Dados do Sinan (Sistema de Informação de Agravos de Notificação) e do Datasus (Sistema de Informações sobre Mortalidade) compilados pelo Mapa da Violência de Gênero do site Gênero e Número, mostram que 49% das agressões contra trans e travestis ocorreu dentro de casa entre 2014 e 2017 no Brasil.

Taya, natural de Brasília, comunicadora e mestranda na Inglaterra, chegou com a notícia que começaria o tratamento hormonal para a transição na época que a mãe estava com uma suspeita de câncer de mama. E veio então o medo.

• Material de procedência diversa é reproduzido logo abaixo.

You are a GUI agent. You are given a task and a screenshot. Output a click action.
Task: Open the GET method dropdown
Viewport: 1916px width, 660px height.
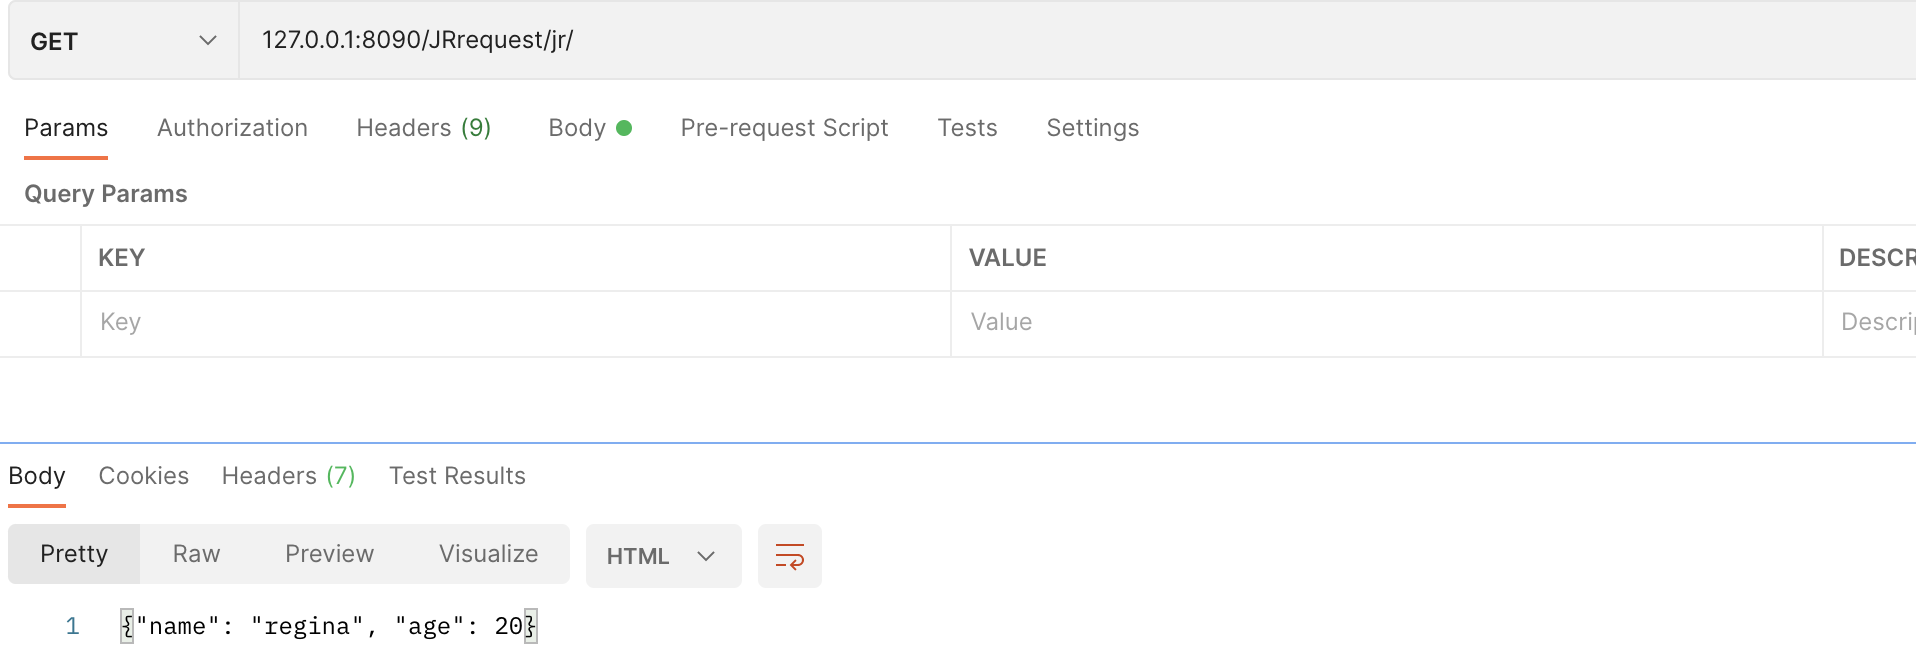[123, 41]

“Ela ficou com medo por riscos na saúde, pelo meu futuro, por emprego. Os mesmos medos que eu tinha, mas não falava, porque não podia demonstrar. Se eu demonstrasse, as pessoas iam me atacar mais ainda”, lembra.

A mãe, porém, diz que hoje entendeu que o medo era também uma forma de disfarçar o próprio preconceito. Uma forma de se refugiar, em meio a um processo que não ocorre do dia para a noite.

“Durante o processo, você vê a pessoa que você mais ama sofrendo, o tempo inteiro. Olhares, discriminação, você vivencia aquilo com a pessoa e fica pensando por que ela está passando por aquilo”, conta. “Esses temores todos estão muito enraizados, porque você faz projeções, você tem expectativas”.

Sydia também passou a sentir medo por Ana Flor, estudante de Pedagogia na UFPE (Universidade Federal de Pernambuco), e o mundo que ela encontraria cada vez que saísse de casa. Diz que passou a perguntar mais onde ela ia e com quem.

“A gente sabe que as pessoas do mundo são violentas. Isso me preocupava muito, porque dentro de casa eu sei que ela estava protegida por mim, pelas irmãs, pela avó”.

Logo no começo da transição de Ana Flor, (a mãe chegou em casa com o primeiro presente para a filha: um sutiã preto, de tecido fino. Flor não sabia como fechá-lo e Sydia veio em socorro. Mãe de outras duas mulheres, ela diz que comprou a peça porque é isso que mães fazem pelas filhas.

“Acho que foi um momento muito da gente”, diz Ana Flor. “Minha mãe sempre esteve ao meu lado, comprou roupas para mim e isso é muito importante, porque não é só a roupa é o que presentear você com roupas ditas femininas significa naquele momento”.

Na infância, Taya aguentou outras crianças que vinham apertar o interfone para gritar “viadinho”. Mais tarde, a admiração dela pela modelo Léa-T chamou a atenção do companheiro da mãe. Apesar do receio no início, Janaína passou a ler sobre transgeneralidade, inclusive nos trabalhos da própria filha, e passou a entendê-la melhor.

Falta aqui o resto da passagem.